--- Extracted records ---
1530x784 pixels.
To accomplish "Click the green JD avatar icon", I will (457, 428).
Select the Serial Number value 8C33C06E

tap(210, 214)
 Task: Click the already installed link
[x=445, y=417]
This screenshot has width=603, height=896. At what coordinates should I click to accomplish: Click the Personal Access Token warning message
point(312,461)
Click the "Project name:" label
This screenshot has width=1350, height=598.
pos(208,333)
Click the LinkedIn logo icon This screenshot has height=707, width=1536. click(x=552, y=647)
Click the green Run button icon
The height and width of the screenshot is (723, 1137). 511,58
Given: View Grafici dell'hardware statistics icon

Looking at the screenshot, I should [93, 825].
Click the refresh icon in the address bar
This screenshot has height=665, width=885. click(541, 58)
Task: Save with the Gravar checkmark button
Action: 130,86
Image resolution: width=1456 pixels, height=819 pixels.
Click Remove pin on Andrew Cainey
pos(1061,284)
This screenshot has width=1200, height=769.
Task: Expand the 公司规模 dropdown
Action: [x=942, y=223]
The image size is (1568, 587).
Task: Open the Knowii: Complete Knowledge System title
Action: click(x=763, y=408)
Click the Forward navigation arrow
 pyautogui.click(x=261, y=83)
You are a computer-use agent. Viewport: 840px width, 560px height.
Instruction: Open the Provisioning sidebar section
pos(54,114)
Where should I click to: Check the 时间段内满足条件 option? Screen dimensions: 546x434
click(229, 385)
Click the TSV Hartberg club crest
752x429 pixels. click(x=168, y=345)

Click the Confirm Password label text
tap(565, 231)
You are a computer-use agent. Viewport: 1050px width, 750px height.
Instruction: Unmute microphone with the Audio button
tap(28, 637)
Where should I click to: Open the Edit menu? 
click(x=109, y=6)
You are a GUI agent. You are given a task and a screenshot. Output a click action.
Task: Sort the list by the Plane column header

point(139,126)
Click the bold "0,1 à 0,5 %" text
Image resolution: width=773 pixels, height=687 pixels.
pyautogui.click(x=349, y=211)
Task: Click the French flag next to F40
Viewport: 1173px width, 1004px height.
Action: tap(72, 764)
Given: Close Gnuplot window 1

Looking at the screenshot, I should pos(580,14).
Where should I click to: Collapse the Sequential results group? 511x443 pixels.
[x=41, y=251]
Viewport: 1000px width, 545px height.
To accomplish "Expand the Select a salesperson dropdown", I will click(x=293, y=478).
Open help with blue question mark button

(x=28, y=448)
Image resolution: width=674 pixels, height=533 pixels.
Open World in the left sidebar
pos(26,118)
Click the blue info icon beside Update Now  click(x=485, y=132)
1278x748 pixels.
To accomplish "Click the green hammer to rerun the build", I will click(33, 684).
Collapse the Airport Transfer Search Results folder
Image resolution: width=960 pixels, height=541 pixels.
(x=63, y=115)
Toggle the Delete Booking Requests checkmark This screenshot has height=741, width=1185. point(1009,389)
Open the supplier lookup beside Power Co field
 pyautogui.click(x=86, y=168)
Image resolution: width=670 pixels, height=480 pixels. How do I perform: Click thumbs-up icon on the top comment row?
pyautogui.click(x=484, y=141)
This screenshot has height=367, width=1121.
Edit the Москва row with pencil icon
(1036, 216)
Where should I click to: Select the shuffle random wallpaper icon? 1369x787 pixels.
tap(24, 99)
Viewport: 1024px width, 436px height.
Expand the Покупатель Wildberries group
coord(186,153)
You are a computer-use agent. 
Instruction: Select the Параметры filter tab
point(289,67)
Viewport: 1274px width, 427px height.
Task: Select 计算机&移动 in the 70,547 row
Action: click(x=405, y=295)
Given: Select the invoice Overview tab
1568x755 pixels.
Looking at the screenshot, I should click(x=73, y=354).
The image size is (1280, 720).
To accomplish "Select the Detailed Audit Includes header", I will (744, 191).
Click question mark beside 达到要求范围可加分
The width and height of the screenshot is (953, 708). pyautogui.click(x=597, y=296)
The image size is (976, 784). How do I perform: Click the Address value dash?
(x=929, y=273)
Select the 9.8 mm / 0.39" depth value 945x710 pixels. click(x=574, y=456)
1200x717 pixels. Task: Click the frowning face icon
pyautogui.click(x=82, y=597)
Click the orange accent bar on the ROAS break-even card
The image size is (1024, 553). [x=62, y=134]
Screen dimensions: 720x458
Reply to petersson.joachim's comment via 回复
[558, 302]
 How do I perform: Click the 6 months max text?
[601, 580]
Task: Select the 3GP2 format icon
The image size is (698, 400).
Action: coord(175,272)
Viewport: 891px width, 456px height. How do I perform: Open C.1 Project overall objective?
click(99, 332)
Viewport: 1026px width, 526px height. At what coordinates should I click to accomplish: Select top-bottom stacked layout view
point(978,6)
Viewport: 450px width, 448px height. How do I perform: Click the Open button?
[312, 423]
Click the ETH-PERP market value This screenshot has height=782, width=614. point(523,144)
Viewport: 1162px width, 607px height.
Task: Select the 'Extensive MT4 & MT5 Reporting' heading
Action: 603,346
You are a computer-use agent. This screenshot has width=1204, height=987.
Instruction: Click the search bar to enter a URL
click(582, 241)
---
● Task to carry out
In the answer, the listing above should be restated word for word.

● Reply to the exercise
1530x784 pixels.
To accomplish "Click the green JD avatar icon", I will (457, 428).
Select the Serial Number value 8C33C06E

tap(210, 214)
 Task: Click the already installed link
[x=445, y=417]
This screenshot has width=603, height=896. At what coordinates should I click to accomplish: Click the Personal Access Token warning message
point(312,461)
Click the "Project name:" label
This screenshot has width=1350, height=598.
pos(208,333)
Click the LinkedIn logo icon This screenshot has height=707, width=1536. click(x=552, y=647)
Click the green Run button icon
The height and width of the screenshot is (723, 1137). 511,58
Given: View Grafici dell'hardware statistics icon

Looking at the screenshot, I should [93, 825].
Click the refresh icon in the address bar
This screenshot has height=665, width=885. click(541, 58)
Task: Save with the Gravar checkmark button
Action: 130,86
Image resolution: width=1456 pixels, height=819 pixels.
Click Remove pin on Andrew Cainey
pos(1061,284)
This screenshot has width=1200, height=769.
Task: Expand the 公司规模 dropdown
Action: [x=942, y=223]
The image size is (1568, 587).
Task: Open the Knowii: Complete Knowledge System title
Action: click(x=763, y=408)
Click the Forward navigation arrow
 pyautogui.click(x=261, y=83)
You are a computer-use agent. Viewport: 840px width, 560px height.
Instruction: Open the Provisioning sidebar section
pos(54,114)
Where should I click to: Check the 时间段内满足条件 option? Screen dimensions: 546x434
click(229, 385)
Click the TSV Hartberg club crest
752x429 pixels. click(x=168, y=345)

Click the Confirm Password label text
tap(565, 231)
You are a computer-use agent. Viewport: 1050px width, 750px height.
Instruction: Unmute microphone with the Audio button
tap(28, 637)
Where should I click to: Open the Edit menu? 
click(x=109, y=6)
You are a GUI agent. You are given a task and a screenshot. Output a click action.
Task: Sort the list by the Plane column header

point(139,126)
Click the bold "0,1 à 0,5 %" text
Image resolution: width=773 pixels, height=687 pixels.
pyautogui.click(x=349, y=211)
Task: Click the French flag next to F40
Viewport: 1173px width, 1004px height.
Action: tap(72, 764)
Given: Close Gnuplot window 1

Looking at the screenshot, I should pos(580,14).
Where should I click to: Collapse the Sequential results group? 511x443 pixels.
[x=41, y=251]
Viewport: 1000px width, 545px height.
To accomplish "Expand the Select a salesperson dropdown", I will click(x=293, y=478).
Open help with blue question mark button

(x=28, y=448)
Image resolution: width=674 pixels, height=533 pixels.
Open World in the left sidebar
pos(26,118)
Click the blue info icon beside Update Now  click(x=485, y=132)
1278x748 pixels.
To accomplish "Click the green hammer to rerun the build", I will click(33, 684).
Collapse the Airport Transfer Search Results folder
Image resolution: width=960 pixels, height=541 pixels.
(x=63, y=115)
Toggle the Delete Booking Requests checkmark This screenshot has height=741, width=1185. point(1009,389)
Open the supplier lookup beside Power Co field
 pyautogui.click(x=86, y=168)
Image resolution: width=670 pixels, height=480 pixels. How do I perform: Click thumbs-up icon on the top comment row?
pyautogui.click(x=484, y=141)
This screenshot has height=367, width=1121.
Edit the Москва row with pencil icon
(1036, 216)
Where should I click to: Select the shuffle random wallpaper icon? 1369x787 pixels.
tap(24, 99)
Viewport: 1024px width, 436px height.
Expand the Покупатель Wildberries group
coord(186,153)
You are a computer-use agent. 
Instruction: Select the Параметры filter tab
point(289,67)
Viewport: 1274px width, 427px height.
Task: Select 计算机&移动 in the 70,547 row
Action: click(x=405, y=295)
Given: Select the invoice Overview tab
1568x755 pixels.
Looking at the screenshot, I should click(x=73, y=354).
The image size is (1280, 720).
To accomplish "Select the Detailed Audit Includes header", I will (744, 191).
Click question mark beside 达到要求范围可加分
The width and height of the screenshot is (953, 708). pyautogui.click(x=597, y=296)
The image size is (976, 784). How do I perform: Click the Address value dash?
(x=929, y=273)
Select the 9.8 mm / 0.39" depth value 945x710 pixels. click(x=574, y=456)
1200x717 pixels. Task: Click the frowning face icon
pyautogui.click(x=82, y=597)
Click the orange accent bar on the ROAS break-even card
The image size is (1024, 553). [x=62, y=134]
Screen dimensions: 720x458
Reply to petersson.joachim's comment via 回复
[558, 302]
 How do I perform: Click the 6 months max text?
[601, 580]
Task: Select the 3GP2 format icon
The image size is (698, 400).
Action: coord(175,272)
Viewport: 891px width, 456px height. How do I perform: Open C.1 Project overall objective?
click(99, 332)
Viewport: 1026px width, 526px height. At what coordinates should I click to accomplish: Select top-bottom stacked layout view
point(978,6)
Viewport: 450px width, 448px height. How do I perform: Click the Open button?
[312, 423]
Click the ETH-PERP market value This screenshot has height=782, width=614. point(523,144)
Viewport: 1162px width, 607px height.
Task: Select the 'Extensive MT4 & MT5 Reporting' heading
Action: 603,346
You are a computer-use agent. This screenshot has width=1204, height=987.
Instruction: Click the search bar to enter a URL
click(582, 241)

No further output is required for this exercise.